Exercise:
Give the lines again exactly as they appear below, from the line with "At what coordinates" to the line with "Task: Click the USB", both included, and only those lines. Leave every picture out.

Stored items
····················
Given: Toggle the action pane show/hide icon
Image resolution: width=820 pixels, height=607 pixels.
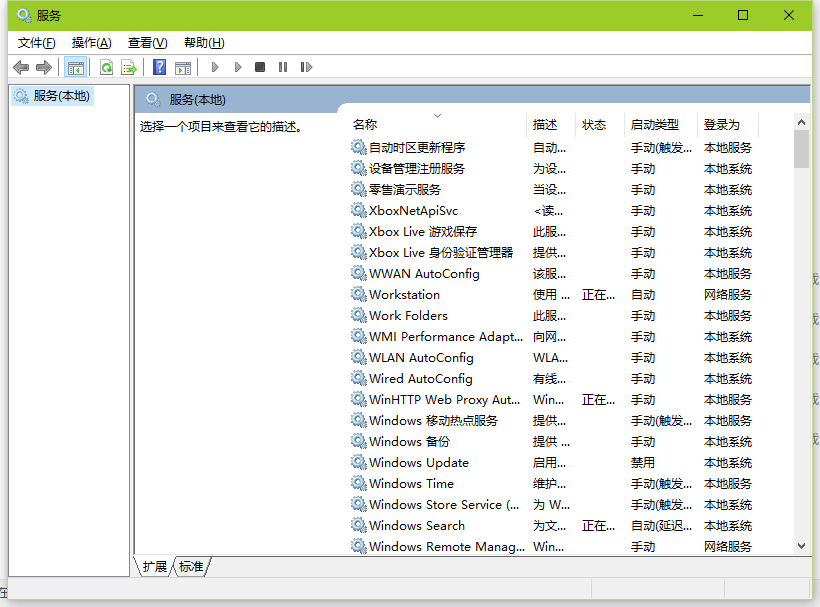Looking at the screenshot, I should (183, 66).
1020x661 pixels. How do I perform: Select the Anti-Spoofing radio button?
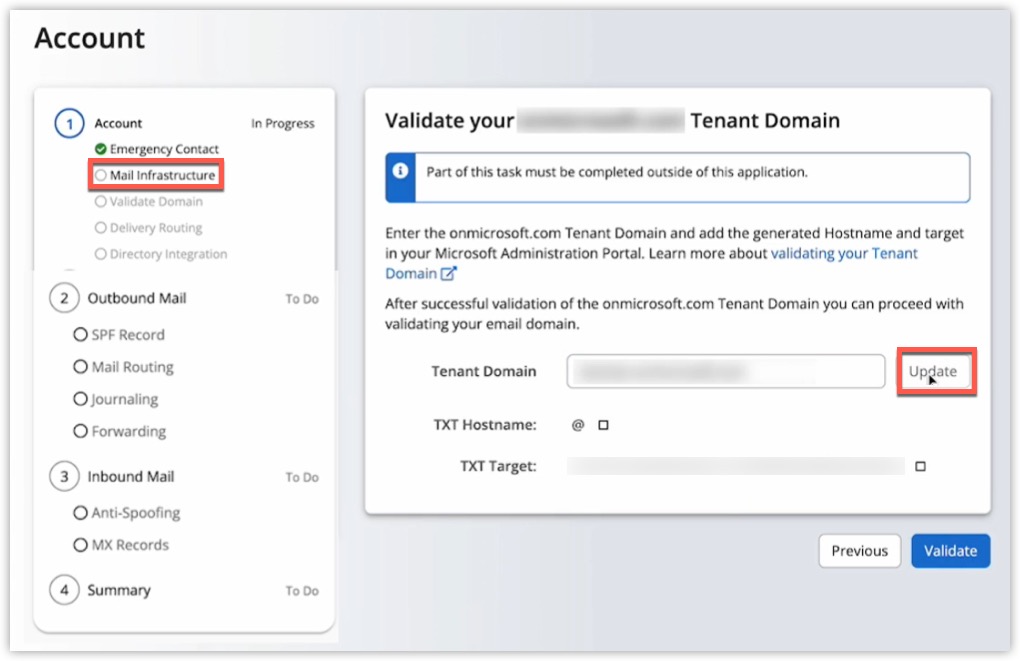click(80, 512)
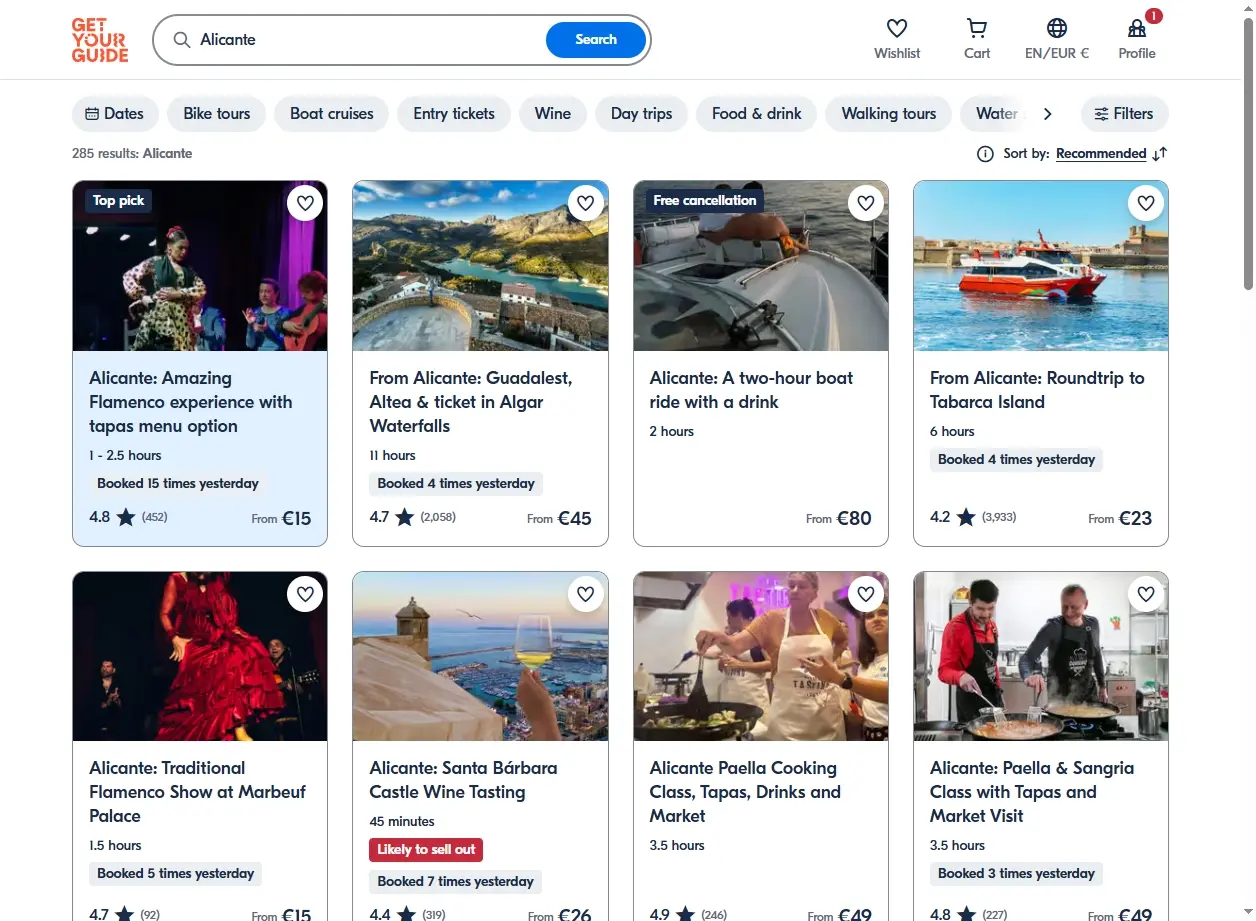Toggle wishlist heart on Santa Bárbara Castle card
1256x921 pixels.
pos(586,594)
····················
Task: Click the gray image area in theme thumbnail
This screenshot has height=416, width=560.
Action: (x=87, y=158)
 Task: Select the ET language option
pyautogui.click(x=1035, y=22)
····················
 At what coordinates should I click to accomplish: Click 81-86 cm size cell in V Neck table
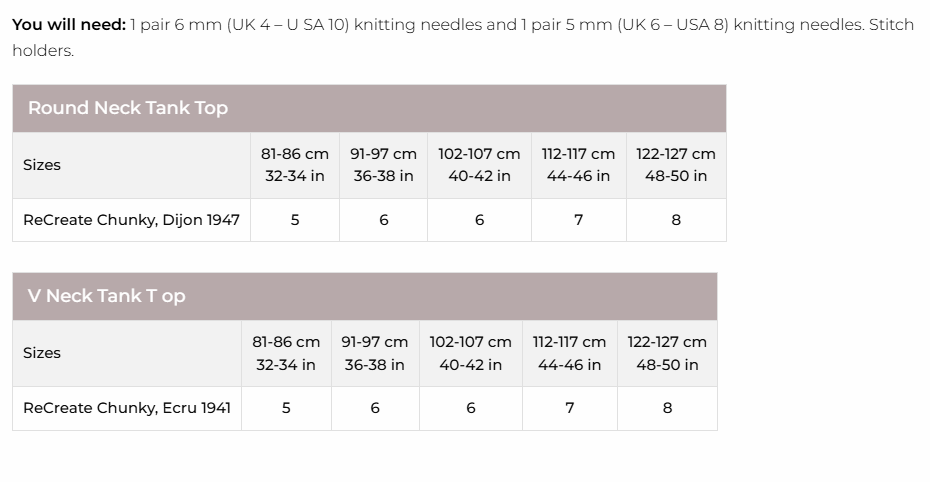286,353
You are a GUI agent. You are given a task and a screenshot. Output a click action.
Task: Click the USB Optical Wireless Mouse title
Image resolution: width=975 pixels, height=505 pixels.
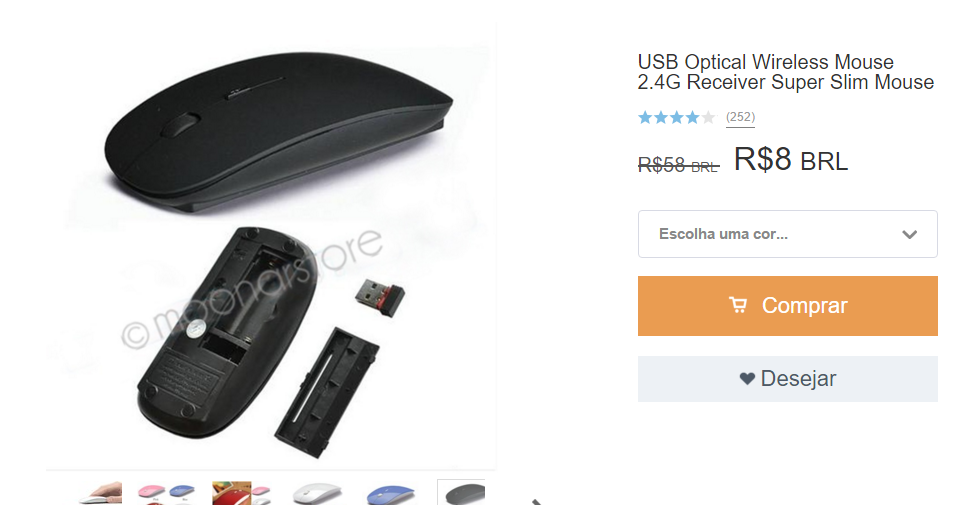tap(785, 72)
····················
Expected answer:
 At what coordinates should I click to accomplish: Click 81-86 cm size cell in V Neck table
286,353
You are a GUI agent. You are given a task and a screenshot. Output a click action.
Task: Click the USB Optical Wireless Mouse title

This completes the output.